• **What you need to do**: For this exercise, return exactly the lines of the material below that begin at the one with "El Centro de" and stop after the one with "Uzbekistán y China".

----------

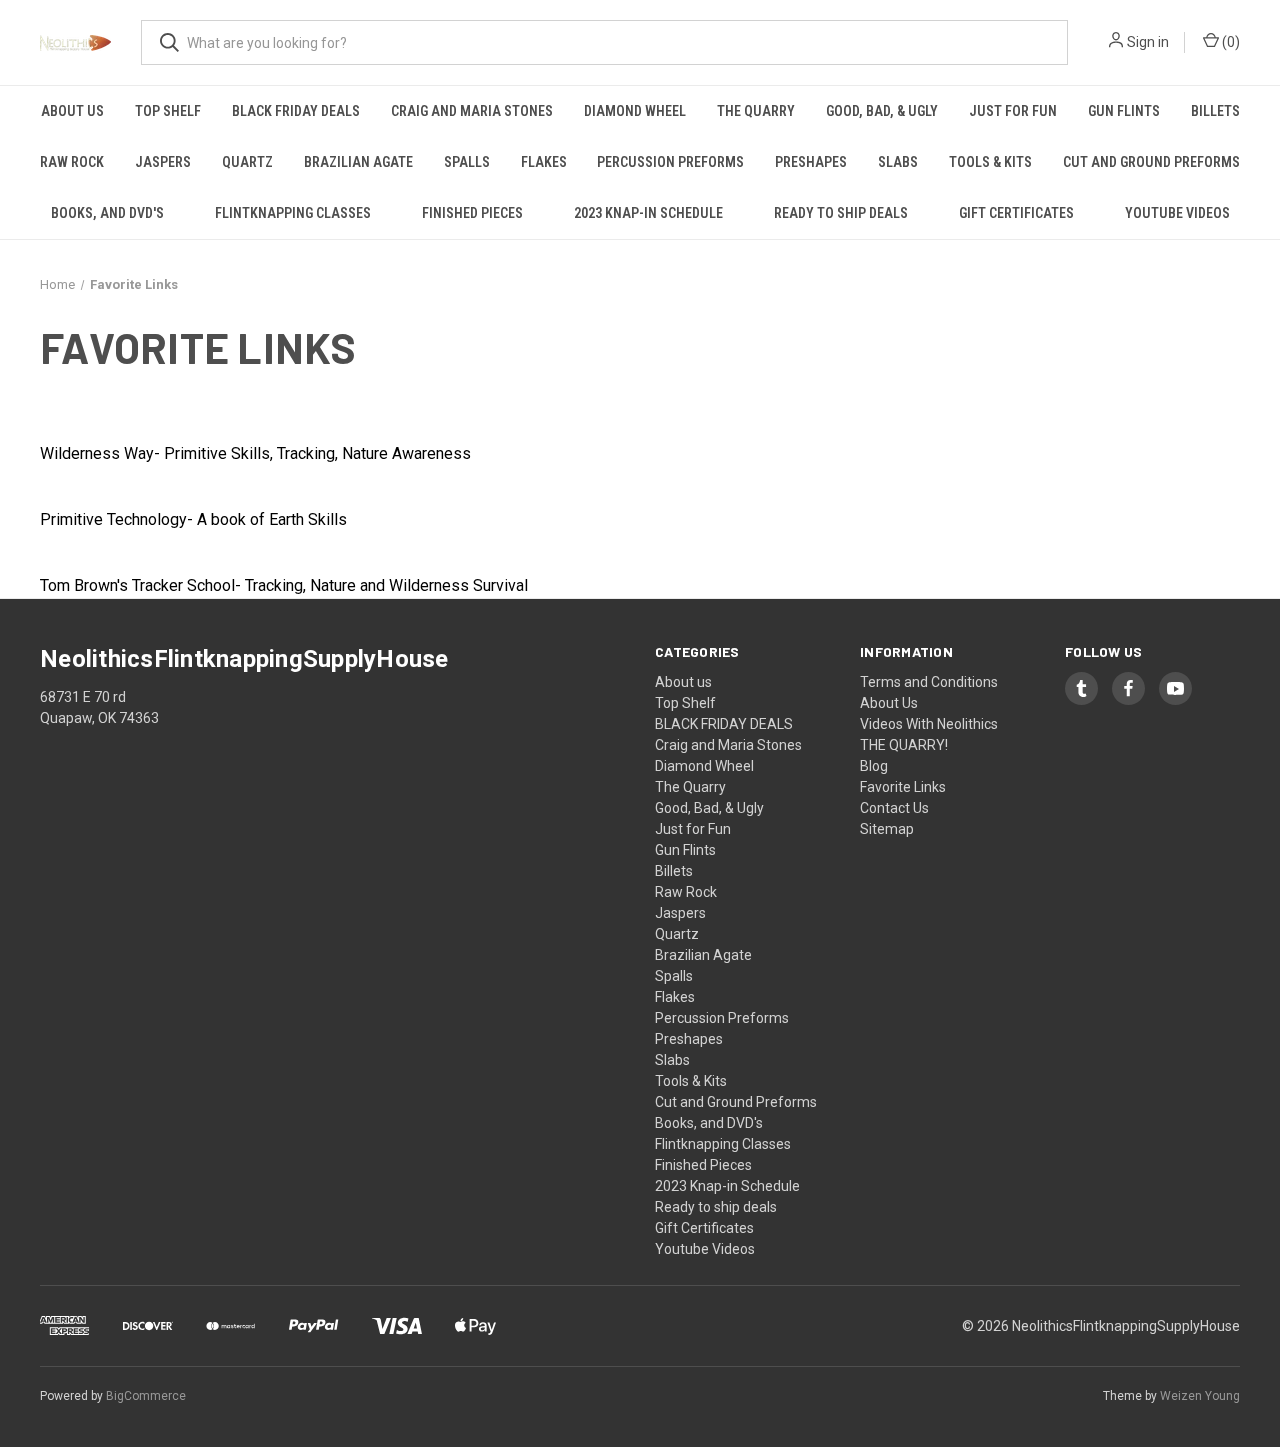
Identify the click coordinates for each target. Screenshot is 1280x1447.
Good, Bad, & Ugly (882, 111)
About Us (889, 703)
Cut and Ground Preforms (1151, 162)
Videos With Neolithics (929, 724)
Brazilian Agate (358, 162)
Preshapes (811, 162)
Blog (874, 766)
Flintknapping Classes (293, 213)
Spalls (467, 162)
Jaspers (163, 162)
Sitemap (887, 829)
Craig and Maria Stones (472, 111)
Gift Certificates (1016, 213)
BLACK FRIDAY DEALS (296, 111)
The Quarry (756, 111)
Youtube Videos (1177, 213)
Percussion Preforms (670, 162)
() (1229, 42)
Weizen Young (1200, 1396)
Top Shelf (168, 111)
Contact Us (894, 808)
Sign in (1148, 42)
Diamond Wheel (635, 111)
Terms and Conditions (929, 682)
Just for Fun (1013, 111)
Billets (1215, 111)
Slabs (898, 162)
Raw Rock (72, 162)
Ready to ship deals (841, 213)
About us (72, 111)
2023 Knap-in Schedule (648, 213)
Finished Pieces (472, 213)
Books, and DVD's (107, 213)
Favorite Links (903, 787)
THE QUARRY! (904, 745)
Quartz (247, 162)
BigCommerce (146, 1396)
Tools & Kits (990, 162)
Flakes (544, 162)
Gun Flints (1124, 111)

----------

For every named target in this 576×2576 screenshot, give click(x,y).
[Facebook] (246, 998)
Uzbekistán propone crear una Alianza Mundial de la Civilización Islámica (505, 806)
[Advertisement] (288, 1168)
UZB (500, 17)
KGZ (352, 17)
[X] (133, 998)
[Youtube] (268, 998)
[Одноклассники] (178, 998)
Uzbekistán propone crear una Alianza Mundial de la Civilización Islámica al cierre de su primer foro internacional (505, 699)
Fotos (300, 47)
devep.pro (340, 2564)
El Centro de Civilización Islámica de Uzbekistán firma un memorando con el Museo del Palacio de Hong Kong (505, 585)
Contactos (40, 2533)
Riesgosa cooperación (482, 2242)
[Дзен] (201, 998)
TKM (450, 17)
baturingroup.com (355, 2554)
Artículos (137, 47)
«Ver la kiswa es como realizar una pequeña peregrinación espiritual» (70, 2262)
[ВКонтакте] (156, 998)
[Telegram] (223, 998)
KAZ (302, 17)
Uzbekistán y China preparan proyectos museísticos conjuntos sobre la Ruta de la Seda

----------

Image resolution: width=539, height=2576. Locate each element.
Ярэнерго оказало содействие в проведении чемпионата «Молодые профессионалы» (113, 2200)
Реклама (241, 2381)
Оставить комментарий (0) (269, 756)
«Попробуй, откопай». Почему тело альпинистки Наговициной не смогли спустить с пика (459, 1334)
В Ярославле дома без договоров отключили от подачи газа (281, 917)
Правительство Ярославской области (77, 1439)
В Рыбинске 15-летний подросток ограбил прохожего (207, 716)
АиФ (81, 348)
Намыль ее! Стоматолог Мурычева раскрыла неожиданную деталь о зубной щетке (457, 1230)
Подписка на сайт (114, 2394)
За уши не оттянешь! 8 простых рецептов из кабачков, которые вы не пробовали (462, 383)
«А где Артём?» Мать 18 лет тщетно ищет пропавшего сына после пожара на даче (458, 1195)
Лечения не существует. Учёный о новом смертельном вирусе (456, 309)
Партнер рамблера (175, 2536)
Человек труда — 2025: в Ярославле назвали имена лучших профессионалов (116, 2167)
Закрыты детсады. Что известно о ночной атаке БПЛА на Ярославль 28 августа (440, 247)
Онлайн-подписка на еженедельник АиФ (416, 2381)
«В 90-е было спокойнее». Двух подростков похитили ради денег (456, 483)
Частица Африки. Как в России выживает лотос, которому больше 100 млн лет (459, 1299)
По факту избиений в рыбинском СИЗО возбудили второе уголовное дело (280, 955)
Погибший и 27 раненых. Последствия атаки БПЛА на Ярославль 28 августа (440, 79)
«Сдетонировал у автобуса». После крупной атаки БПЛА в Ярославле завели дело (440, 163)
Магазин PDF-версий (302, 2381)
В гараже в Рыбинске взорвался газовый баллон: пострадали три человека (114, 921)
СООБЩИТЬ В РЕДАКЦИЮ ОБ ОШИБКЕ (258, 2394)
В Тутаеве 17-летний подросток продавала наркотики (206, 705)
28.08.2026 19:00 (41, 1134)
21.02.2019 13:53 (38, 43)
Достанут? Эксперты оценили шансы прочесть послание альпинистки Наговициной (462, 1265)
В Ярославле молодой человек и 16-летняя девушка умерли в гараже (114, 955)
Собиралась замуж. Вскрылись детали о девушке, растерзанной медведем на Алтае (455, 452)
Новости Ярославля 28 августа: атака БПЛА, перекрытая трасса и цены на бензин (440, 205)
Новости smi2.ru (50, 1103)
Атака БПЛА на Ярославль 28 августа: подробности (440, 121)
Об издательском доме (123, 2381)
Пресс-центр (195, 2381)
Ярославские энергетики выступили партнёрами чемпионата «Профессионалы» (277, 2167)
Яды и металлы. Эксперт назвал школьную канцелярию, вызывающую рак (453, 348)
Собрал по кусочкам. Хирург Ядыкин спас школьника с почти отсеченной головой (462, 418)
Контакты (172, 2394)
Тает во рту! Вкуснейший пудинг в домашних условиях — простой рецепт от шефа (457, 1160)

----------

• **Problem solution**:
El Centro de Civilización Islámica de Uzbekistán firma un memorando con el Museo del Palacio de Hong Kong (505, 585)
Contactos (40, 2533)
Riesgosa cooperación (482, 2242)
[Дзен] (201, 998)
TKM (450, 17)
baturingroup.com (355, 2554)
Artículos (137, 47)
«Ver la kiswa es como realizar una pequeña peregrinación espiritual» (70, 2262)
[ВКонтакте] (156, 998)
[Telegram] (223, 998)
KAZ (302, 17)
Uzbekistán y China preparan proyectos museísticos conjuntos sobre la Ruta de la Seda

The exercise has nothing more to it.